[begin EXCERPTED TEXT]
Party agendas for 2007
By Anwar Syed
THE next general election is now less than a year away. The likelihood is that even if General Musharraf is still at the helm, and regardless of whether, and to what extent, the caretaker government and the election commission are constituted in consultation with the opposition, most of our political parties will participate in the exercise. What will they say to the electorate? We cannot be certain, but we can look for probabilities.
Certain deprivations, needs, and aspirations are shared by the people at large. But not necessarily in the same measure: Pakistanis are not a homogeneous people, which means that some issues will have greater salience in certain parts of the country than in others. This will pose a problem for the “national” parties that want to address the whole country.
The MMA has recently further highlighted the issue of Islamisation. It has passed the controversial Hasba bill in the NWFP assembly, which will create a special police force to scrutinise the citizen’s conduct for conformity to Islamic morality. This bill does not have many supporters beyond certain segments of the Pukhtun belt in the NWFP and Balochistan. The MMA opposed the Protection of Women bill, saying that it was repugnant to Islam. They will denounce the ruling party (PML-Q) and others (PPP, MQM) who voted for the bill in parliament. It is likely also that they will demand full implementation of the Sharia in Pakistan.
Islamisation as a policy objective is not likely to have widespread support in Punjab. Unless their temper has changed radically in recent years, the Punjabis, mostly a fun-loving people, have traditionally taken religion in stride. Islamisation will probably be treated as a “non-issue” in Sindh, except urban neighbourhoods where one of the Islamic parties is predominant. It follows that the PPP, MQM, and the regional parties in Sindh will leave this matter alone. The same holds for the various regional parties in Balochistan.
How will the PML-Q, 40 or more of whose members stayed away from the National Assembly when the women’s protection bill was voted, handle the issue of Islamisation? It may be recalled that during Mr Nawaz Sharif’s second term as prime minister the PML got the National Assembly to pass a Sharia bill and a constitutional amendment requiring the government to enforce its injunctions. Many of those who voted for these measures are now assembled in PML-Q. It is hard to say whether, following General Musharraf, they will be content with honouring Islamic principles and values, and omit reference to the Sharia. It is going to be an agonising issue for this party to handle.
[end EXCERPTED TEXT]
[begin DATA LINES]
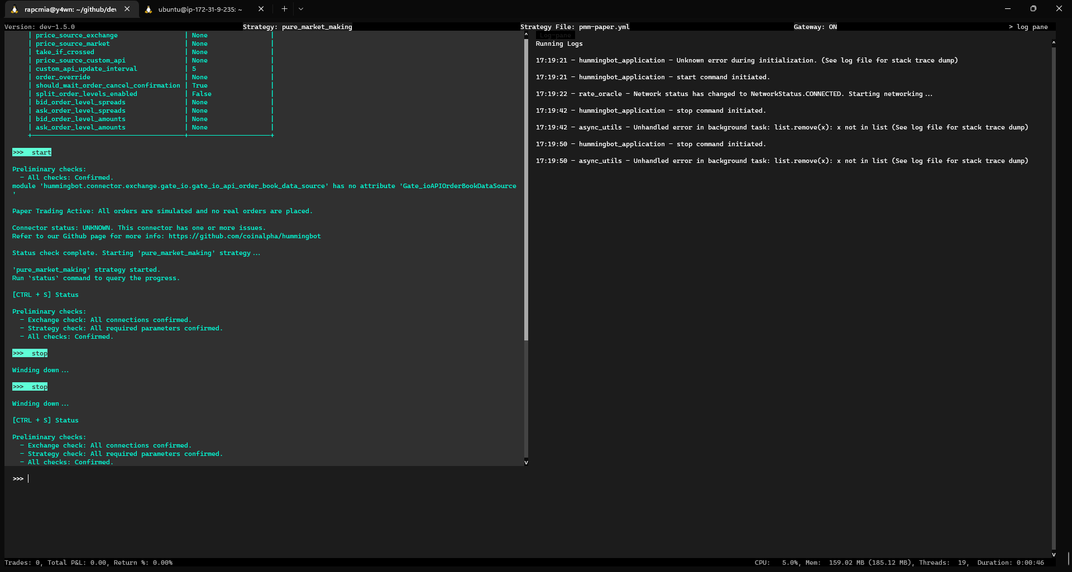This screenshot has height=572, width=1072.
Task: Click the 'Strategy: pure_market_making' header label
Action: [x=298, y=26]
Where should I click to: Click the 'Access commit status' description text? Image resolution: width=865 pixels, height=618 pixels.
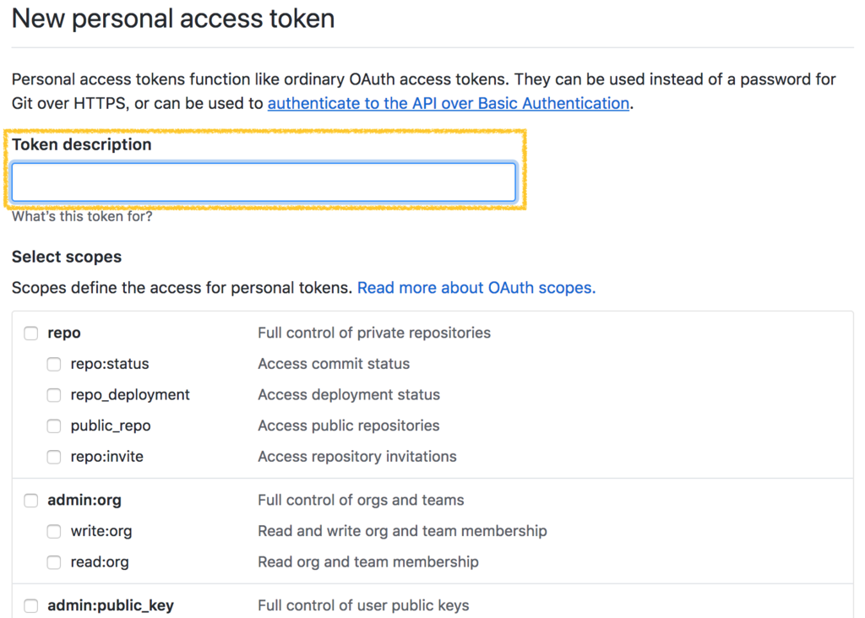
[end DATA LINES]
§ WRITTEN REQUEST 1: Rewrite the stretch of the article on party agendas for 2007 from "Party agendas for" through "the whole country.", changing "electorate" to "voters".
§ WRITTEN REQUEST 2: In the article on party agendas for 2007, which bill did the MMA pass in the NWFP assembly?

§ FULL RESPONSE 1:
Party agendas for 2007
By Anwar Syed
THE next general election is now less than a year away. The likelihood is that even if General Musharraf is still at the helm, and regardless of whether, and to what extent, the caretaker government and the election commission are constituted in consultation with the opposition, most of our political parties will participate in the exercise. What will they say to the voters? We cannot be certain, but we can look for probabilities.
Certain deprivations, needs, and aspirations are shared by the people at large. But not necessarily in the same measure: Pakistanis are not a homogeneous people, which means that some issues will have greater salience in certain parts of the country than in others. This will pose a problem for the “national” parties that want to address the whole country.

§ FULL RESPONSE 2: The Hasba bill.